- [What to work on]: Output the entries that follow character for character. Leave every image out.

- [Provided information]:
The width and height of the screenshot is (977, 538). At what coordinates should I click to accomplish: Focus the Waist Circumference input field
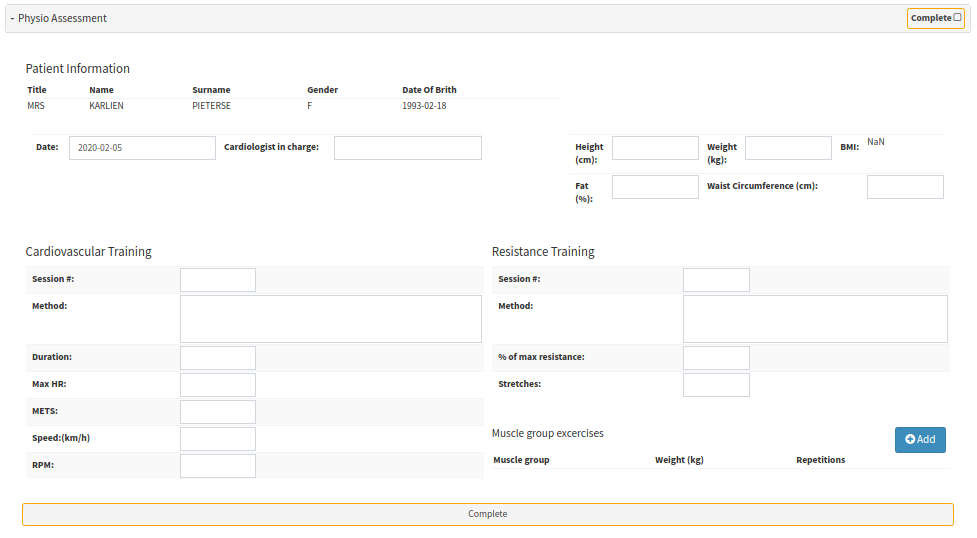(904, 187)
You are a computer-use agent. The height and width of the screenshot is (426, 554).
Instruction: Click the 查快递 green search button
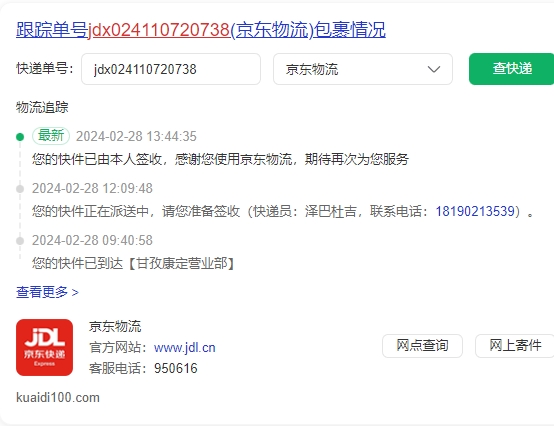[512, 69]
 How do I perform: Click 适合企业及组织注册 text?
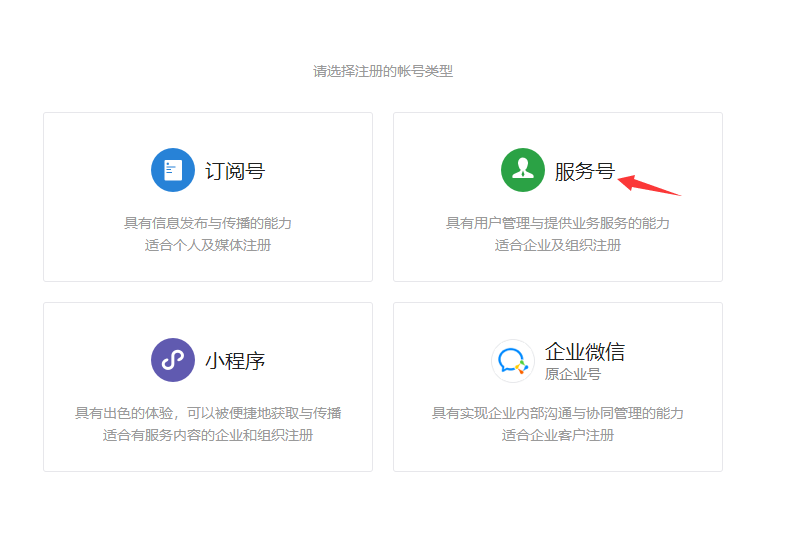[558, 245]
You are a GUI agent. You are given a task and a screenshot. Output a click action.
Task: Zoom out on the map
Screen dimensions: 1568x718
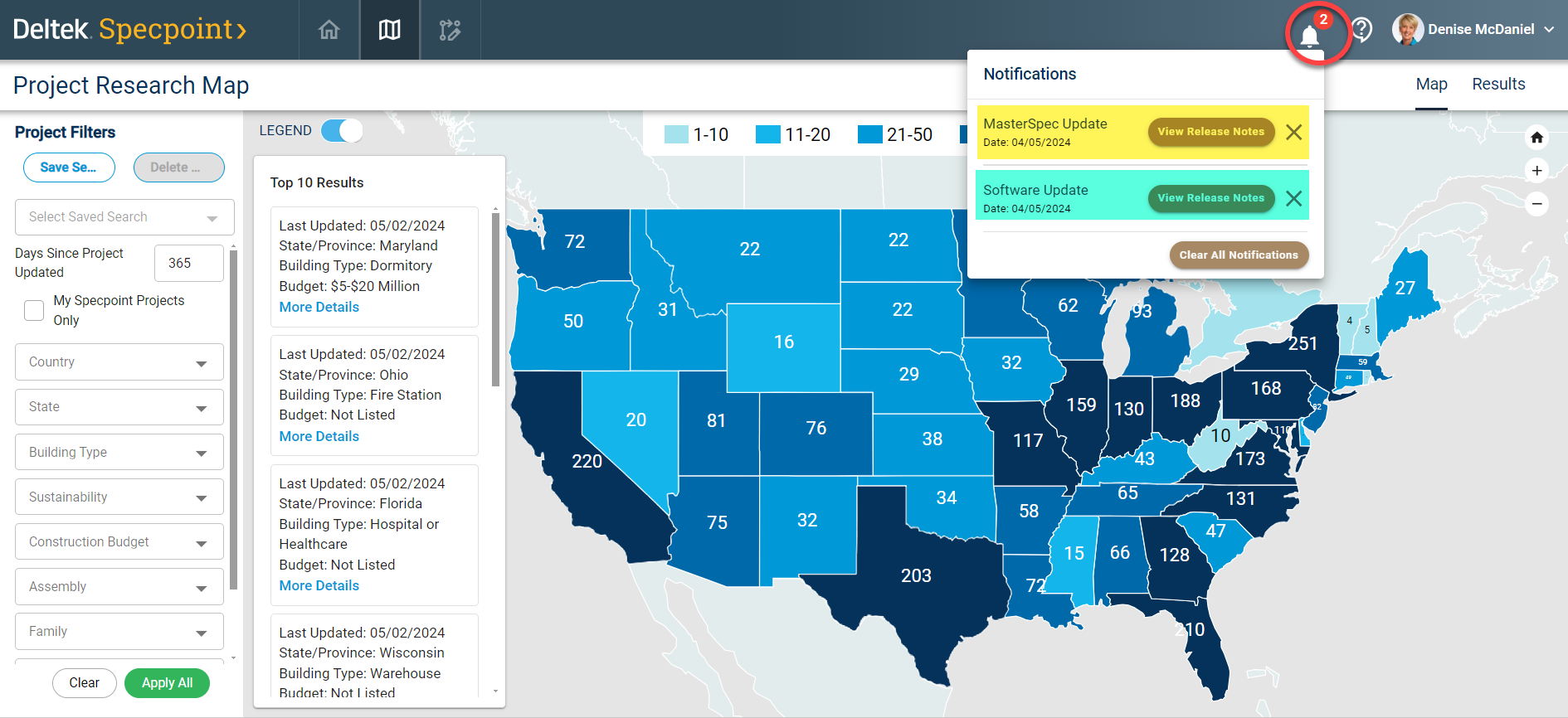[1536, 204]
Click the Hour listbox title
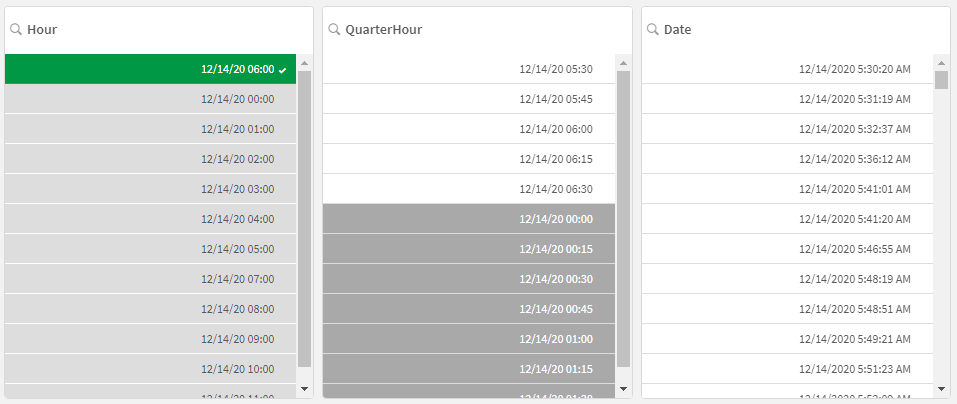 [42, 30]
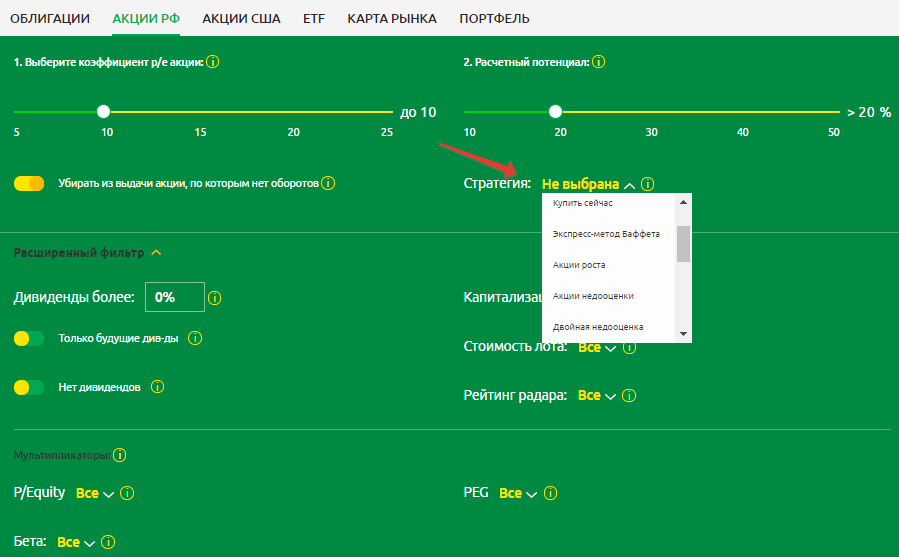The image size is (899, 557).
Task: Click the Дивиденды более percent input field
Action: pos(175,297)
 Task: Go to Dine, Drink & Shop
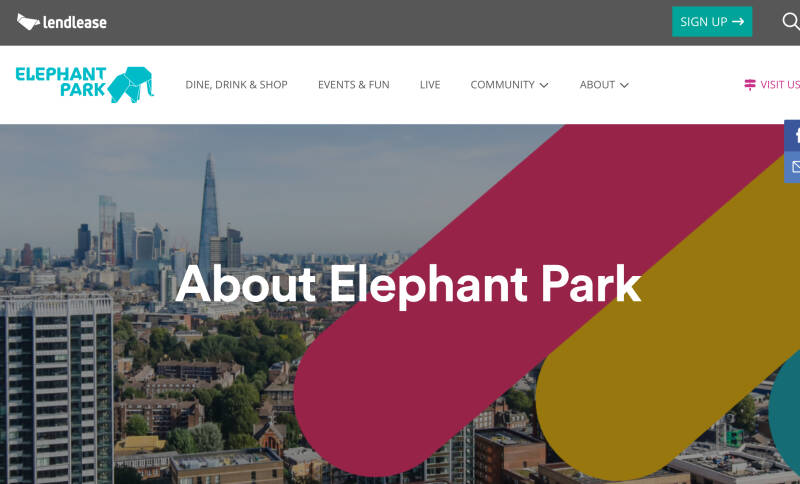[236, 85]
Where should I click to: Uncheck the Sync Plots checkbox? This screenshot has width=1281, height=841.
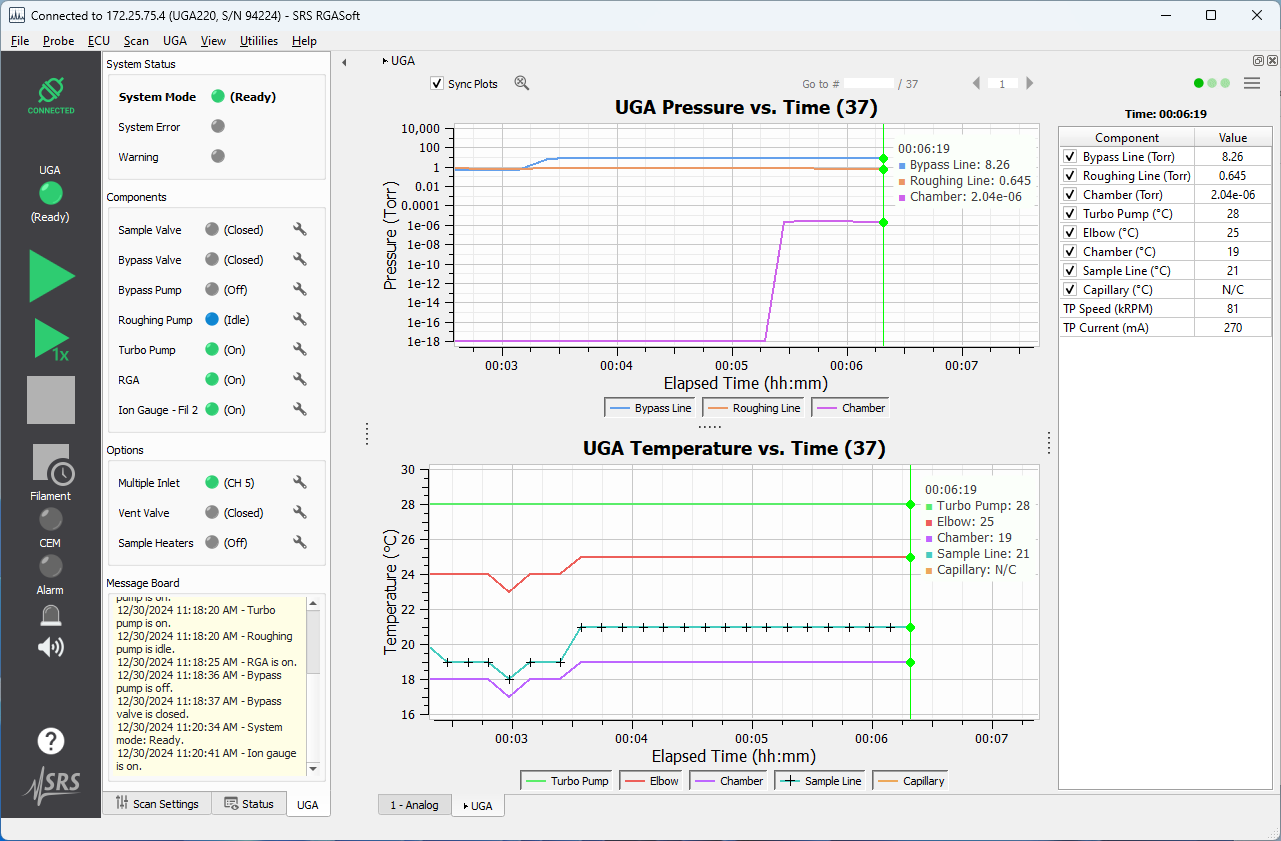click(436, 84)
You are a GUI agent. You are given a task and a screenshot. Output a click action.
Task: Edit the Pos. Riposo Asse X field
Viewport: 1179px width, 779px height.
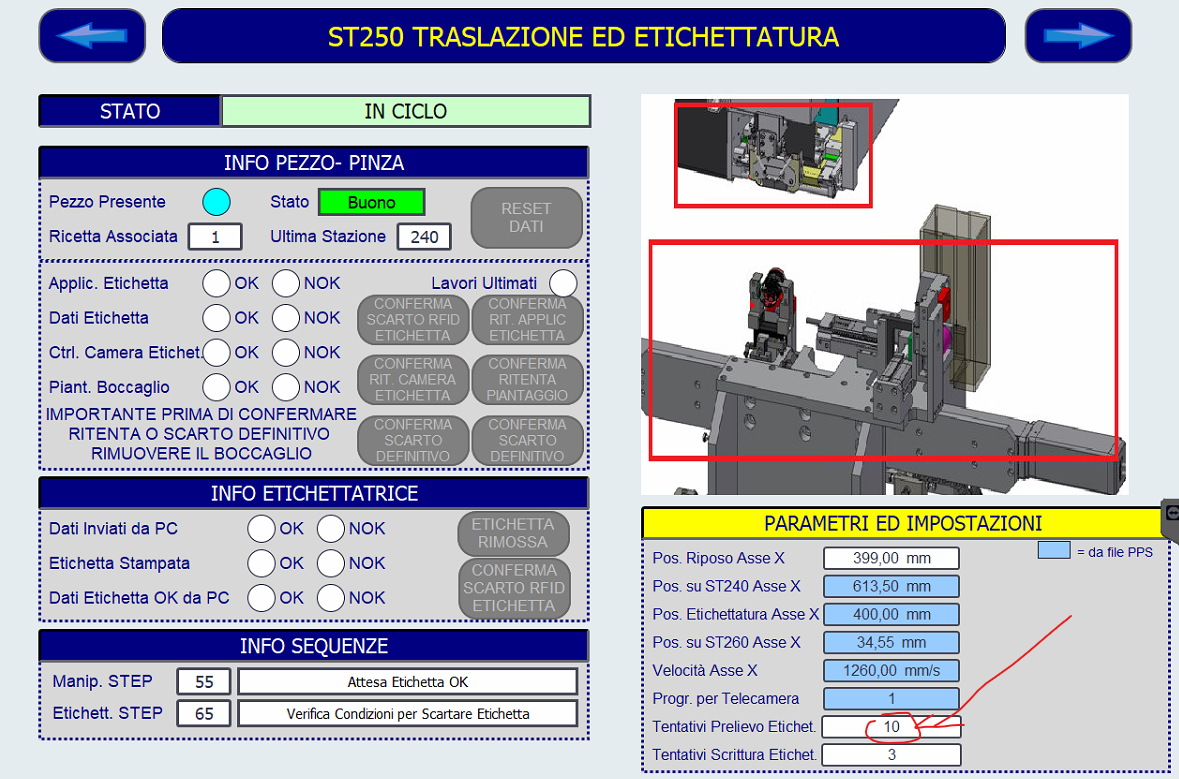click(x=891, y=558)
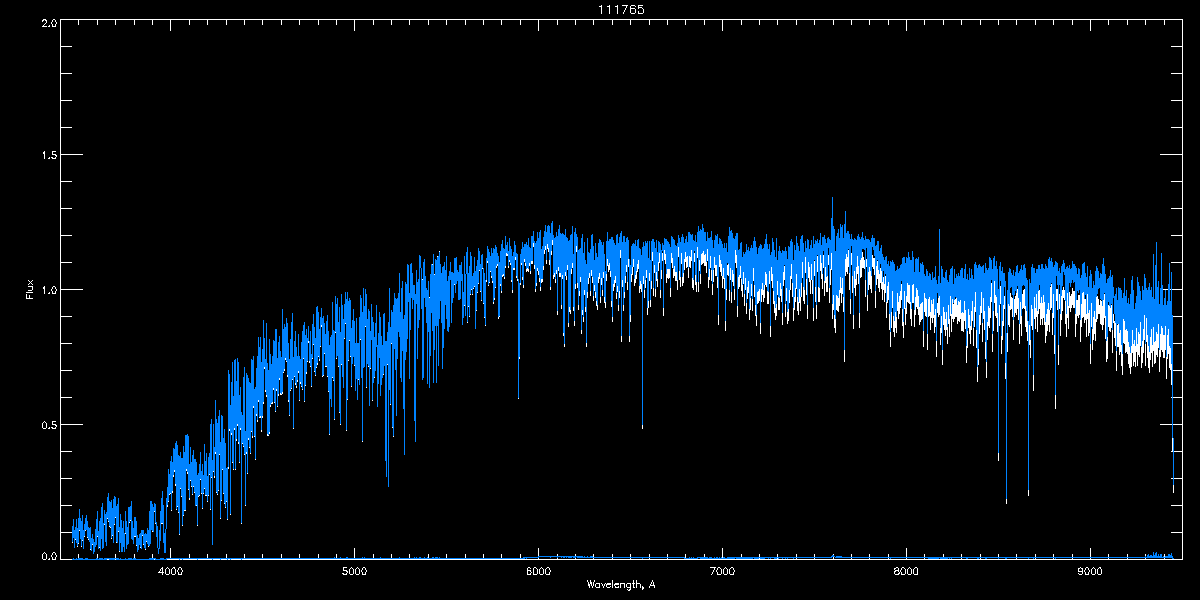Select the 0.5 flux tick label
1200x600 pixels.
point(48,424)
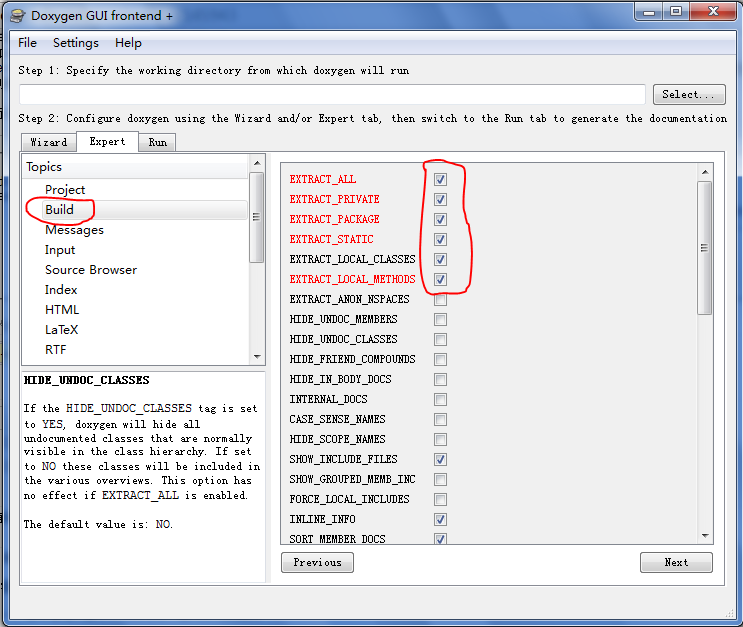This screenshot has height=627, width=743.
Task: Click the Doxygen app icon in title bar
Action: 18,16
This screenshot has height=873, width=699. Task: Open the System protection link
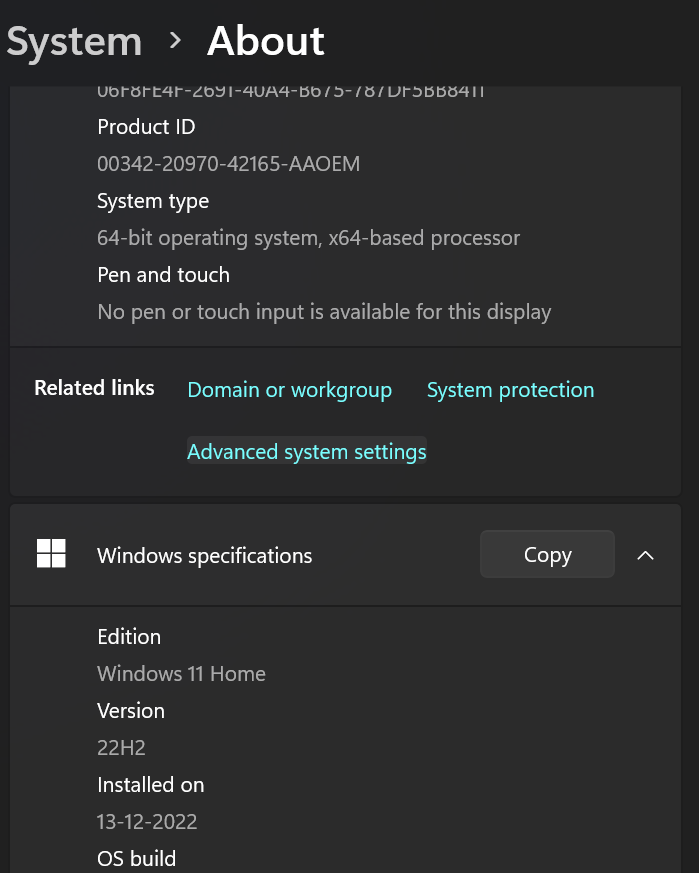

- [Exercise output]:
The width and height of the screenshot is (977, 538). At what coordinates should I click to accomplish: Focus the Waist Circumference input field
(904, 187)
You are a computer-use agent. The height and width of the screenshot is (426, 554).
Instruction: Click the 查快递 green search button
[512, 69]
 How do I perform: Click 适合企业及组织注册 text?
[558, 245]
You are a GUI agent. You are given a task and a screenshot. Output a click action.
Task: Zoom out on the map
Screen dimensions: 1568x718
[1536, 204]
Click the Hour listbox title
 [42, 30]
The image size is (899, 557).
Task: Click the Дивиденды более percent input field
Action: pos(175,297)
 Task: Go to Dine, Drink & Shop
[236, 85]
Where should I click to: Uncheck the Sync Plots checkbox? This screenshot has width=1281, height=841.
click(436, 84)
You are a GUI agent. You are given a task and a screenshot. Output a click action.
Task: Edit the Pos. Riposo Asse X field
Viewport: 1179px width, 779px height.
click(x=891, y=558)
Select the 0.5 flux tick label
1200x600 pixels.
point(48,424)
This screenshot has height=627, width=743.
Task: Click the Doxygen app icon in title bar
Action: 18,16
This screenshot has height=873, width=699. Task: Open the System protection link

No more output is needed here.